The sweep at the TBC1D1 (TBC1 (tre-2/USP6, BUB2, cdc16) domain family, member 1) locus is particularly interesting, because it is located at the major QTL explaining differences in growth between broilers and layers in three independent studies^18,19,20. Strong further support for the TBC1D1 sweep comes from the fact that the sweep haplotype is also fixed in the high and low growth lines (Fig. 1). This implies that the sweep took place during the early development of broiler chickens, as the high and low growth lines were established in 1957 and have been kept as closed populations since then. TBC1D1 has been associated with susceptibility to obesity in humans²¹, and a loss-of-function mutation in this gene causes leanness in mice²². It has recently been shown that insulin-stimulated phosphorylation of TBC1D1 is required for the translocation of the main glucose transporter, GLUT4 (also known as SLC2A4), to the cell surface of mouse C2C12 myoblasts²³. This study implies that billions of broiler chickens around the world carry a mutant TBC1D1 haplotype and could be used for in-depth functional studies.

It has been proposed that loss of function may be an important factor in rapid evolution, such as occurs during domestication²⁴. Deleterious mutations may also accumulate as a result of relaxed selection or hitch-hiking during selective sweeps²⁵. We used the resequencing data to look for two specific loss-of-function mutations: stop-codon mutations and deletions (Supplementary Information and Supplementary Tables 5 and 6). We identified almost 1,300 deletions that were fixed or close to fixation in at least one population. Only 16 of these were longer than 6.4 kb and none was longer than 67 kb (Supplementary Fig. 3). We found little evidence that selection for loss-of-function mutations has had a prominent role in chicken domestication. However, we detected seven deletions in coding sequences (Supplementary Table 7), one of which has previously been described as functional and another of which shows strong evidence of function. The deletion in the growth hormone receptor (GHR) gene has previously been reported to be a causative mutation for sex-linked dwarfism²⁶ and has been used in some commercial broiler lines to reduce growth and feed consumption in parental lines.

We also found a novel deletion that removes all but the first exon of the gene SH3RF2 (SH3 domain containing ring finger 2) (Fig. 4a). The deletion is fixed in the high growth line and occurs at a low frequency in the low growth line and in CB-1. SH3RF2 lies within a QTL region for body weight detected in a cross between the high and low growth lines²⁷. We genotyped 400 birds from generation F₈ of this intercross, which provides a much better mapping resolution than generation F₂ (ref. 28). The analysis revealed a highly significant association between the presence of the deletion and increased growth (P < 0.001; Fig. 4b). Body weight at 70 days for Del/Del birds (600 g) was 20% greater than for WT/WT birds (500 g). We could take advantage of the fact that the deletion was also present at a low frequency in the low growth line. If this is the causative mutation, it should be associated with the same QTL effect in generation F₂ whether it was inherited from an F₀ chicken from the high growth line or the low growth line. This provides high resolution in QTL mapping because the lines were crossed after generation 41 of the selection experiment, meaning that they are separated by 82 generations of meioses, disrupting the associations between the QTL and linked markers. The estimated effects of the deletion haplotype originating from the high growth line were indistinguishable from those of it originating from the low growth line (Fig. 4c). This shows that the deletion or a mutation in the very near vicinity must be the causative mutation for the QTL. Expression analysis using hypothalamus messenger RNA revealed SH3RF2 expression in the low growth line but not in the high growth line, which is expected because the latter is fixed for the deletion (Fig. 4d). The result is of interest as it is well established that chickens from the high growth line have a genetic defect in hypothalamic appetite regulation²⁹.

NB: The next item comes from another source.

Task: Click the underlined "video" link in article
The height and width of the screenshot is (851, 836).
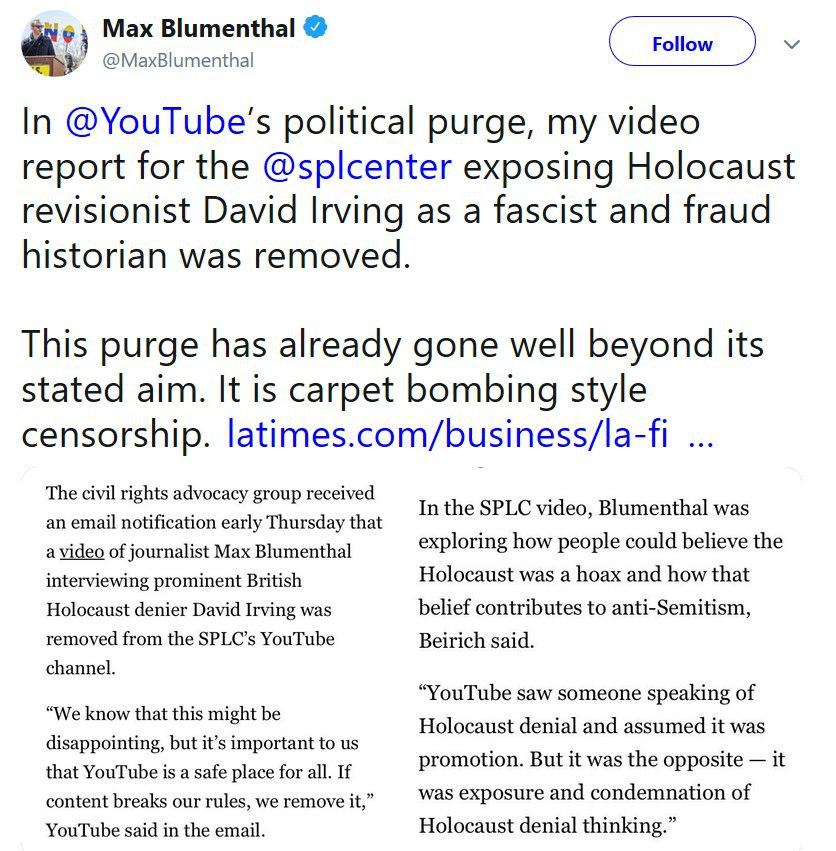Action: 82,551
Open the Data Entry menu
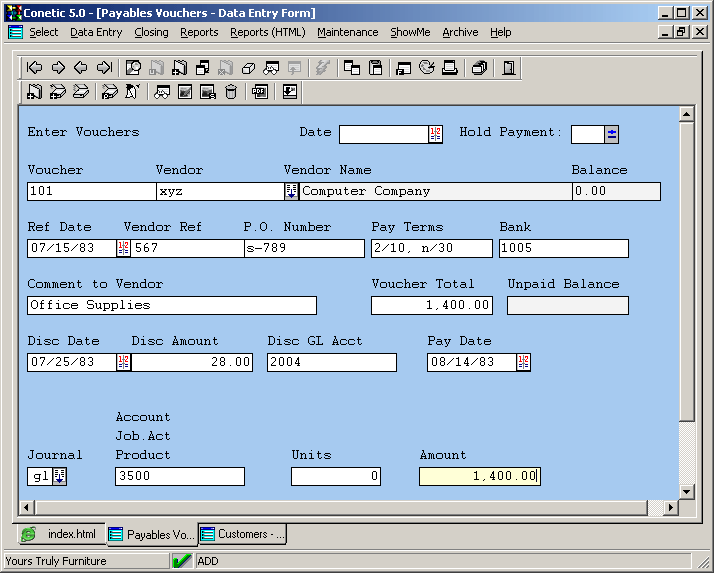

Figure 4: **Characterization of the** ***SH3RF2*** **deletion.**

The results strongly suggest that the deletion, eliminating most of the coding sequence of SH3RF2, is the causative mutation for a QTL contributing to the remarkable difference in growth between the high and low growth selection lines. The nature of the mutation, that is, loss of function of a gene that is well conserved among birds and mammals, suggests that the deletion is unlikely to be just a neutral linked marker. SH3RF2 encodes SH3 domain containing ring finger 2 and is expressed in brain and muscle. The high and low growth lines now provide the first animal model with which the functional significance of this gene may be explored.

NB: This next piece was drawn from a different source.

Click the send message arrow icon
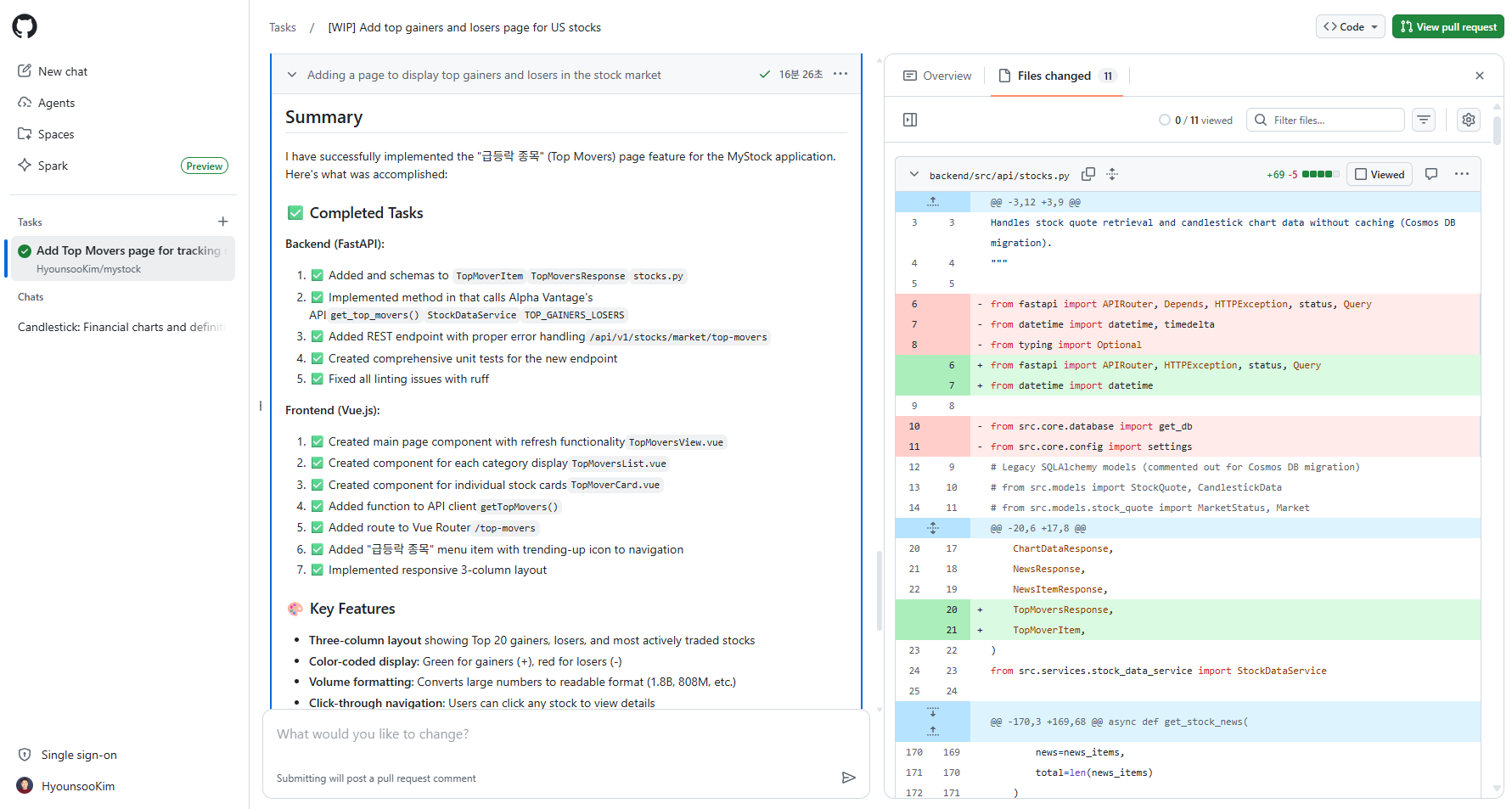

The present study casts light on the genetic basis of domestication, but also has implications both for the use of chicken as a model organism for biomedical research and for the application of genomics to practical chicken breeding (Supplementary Information). Chicken was selected for this study because the fairly small genome size (∼1 Gb) made it easier to achieve sufficient sequence coverage to obtain a reasonable power to detect sweeps, deletions and high-quality SNPs. However, the successful outcome of this approach suggests that it should be applied to other domesticated species as well as to natural populations, where it may reveal the genetic basis for rapid evolutionary adaptations.

Methods Summary

SOLiD sequencing

We prepared libraries from pools of genomic DNA (except for the UCD 001 reference individual) and sequenced them using SOLiD (version 2 was used for all runs except two WL-A runs, for which we used version 1) according to standard manufacturer protocols.

SNP detection and analysis

We called SNPs using the Corona Lite pipeline from Life Technologies. To call a SNP, at least three reads with different start sites supporting the non-reference allele had to be present. We called SNPs on each individual line and also by bioinformatically combining the data from multiple pools to improve sensitivity to rare alleles. All reported SNPs are unique sites from the union of all runs.

Selective-sweep analysis

We used allele counts at SNP positions to identify signatures of selection in sliding 40-kb windows, for pools of sequence data. For each pool and SNP, we determined the numbers of reads corresponding to the most and least abundant allele (n_MAJ and n_MIN). For each window in each breed pool, we calculated a pooled heterozygosity score: H_p = 2Σn_MAJΣn_MIN/(Σn_MAJ + Σn_MIN)², where Σn_MAJ and Σn_MIN are the sums of n_MAJ and, respectively, n_MIN for all SNPs in the window. Individual H_p values were then Z-transformed as follows: ZH_p = (H_p - μH_p)/σH_p.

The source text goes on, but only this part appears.